Desde siempre contamos con 5 sentidos, todos comunes. Tan
comunes, que cuando alguno nos falla pasamos a convertirnos en discapacitados.
Perdemos facultades respecto a los demás. La sociedad puede ayudarnos a
avanzar, pero no espera, "show must go on", hace bien. Y finalmente
nos adaptamos, no queda otra, se aprende a llevarlo de alguna forma, el
individuo se capacita de otras maneras, o se queda atrás. Ley de vida.
Progreso.
Sin embargo, cuando hablamos del sexto sentido, las reglas
cambian... Es curioso, pero la sociedad, parece estancarse... no continúa, y en
lugar de ayudarnos y avanzar, con o sin ti, decide pararse contigo. Renunciamos
al progreso... Las mayores barbaridades no las cometemos cuando erramos, sino
cuando defendemos ese error. Y la falta de sentido común nos introduce en una
espiral de despropósitos cada vez mayor… También ocurre en la otra dirección,
cuando detectamos una falta de sentido común, lo intentamos responder con la
misma falta de raciocinio provocando un efecto rebote que crece con cada cambio
de sentido. Tenemos una facilidad innegable para llevarlo todo a los extremos.

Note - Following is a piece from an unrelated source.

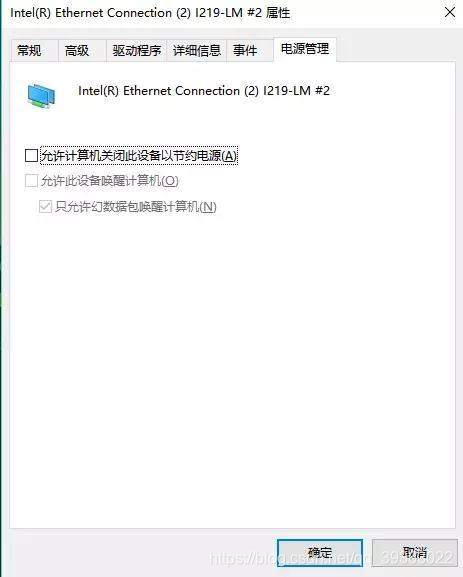Click the device name beside the adapter icon
Viewport: 463px width, 577px height.
coord(204,91)
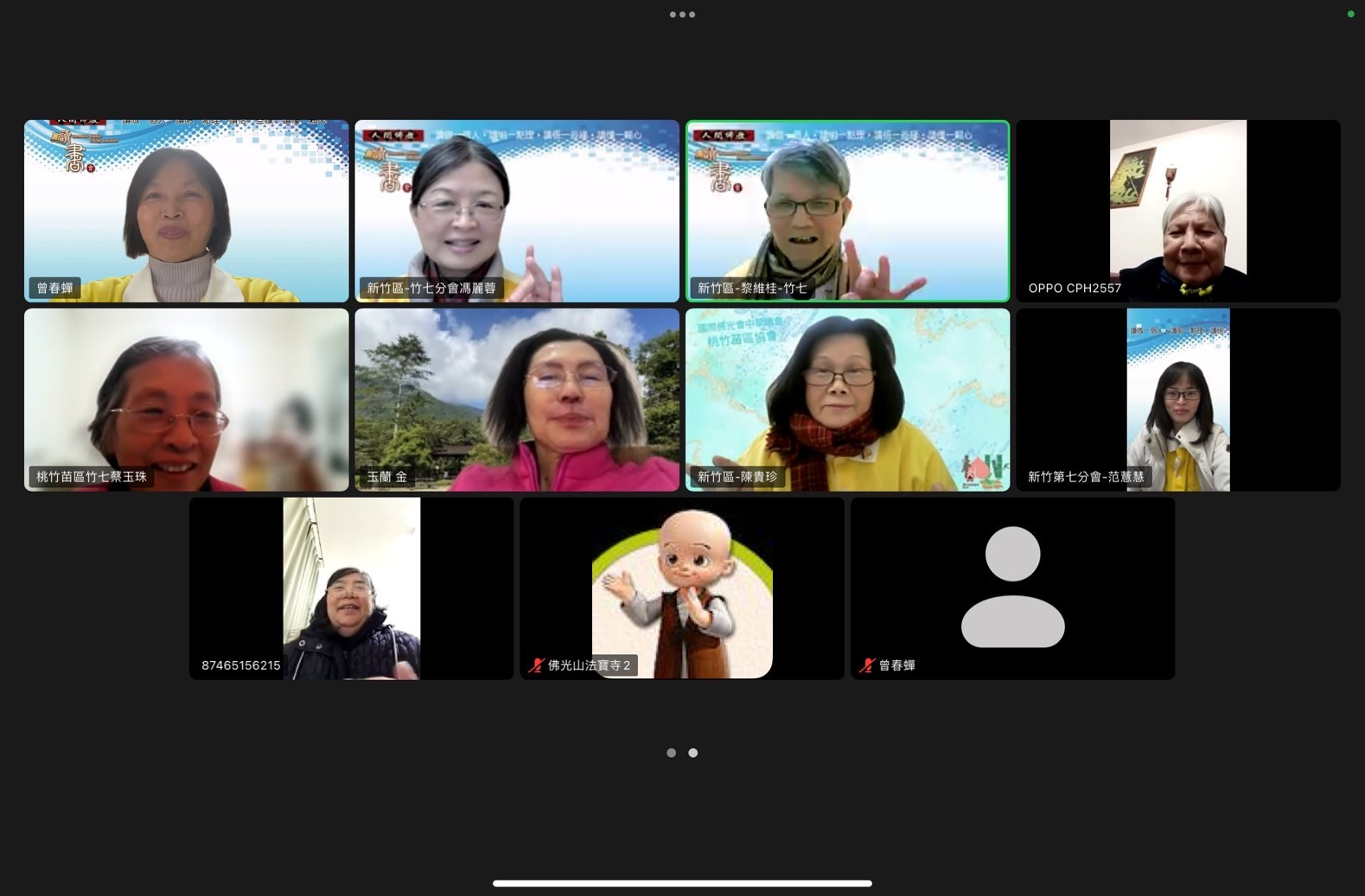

Blanco o negro. No existe el gris. Y finalmente quedamos atrapados en una celda
imaginaria con barrotes de absurdez, donde todos creen llevar la razón y ninguno
la defiende con argumentos coherentes. Es entonces cuando el más común de todos
los sentidos, se convierte en el más inusual.
Pongamos orden, por favor…
No renunciemos al progreso. Si alguien pierde la capacidad
de utilizar el sentido común o nunca la ha tenido, no nos unamos a él. Ayudémosle
a avanzar, por su bien se adaptara, y si no… si no los demás no debemos
esperarle, porque le estaremos quitando todos los incentivos a superarse, a
corregir sus errores y a buscar otras maneras de pensar. A la larga, será bueno
para él, bueno para los que lo tomen de ejemplo y bueno para todos los demás.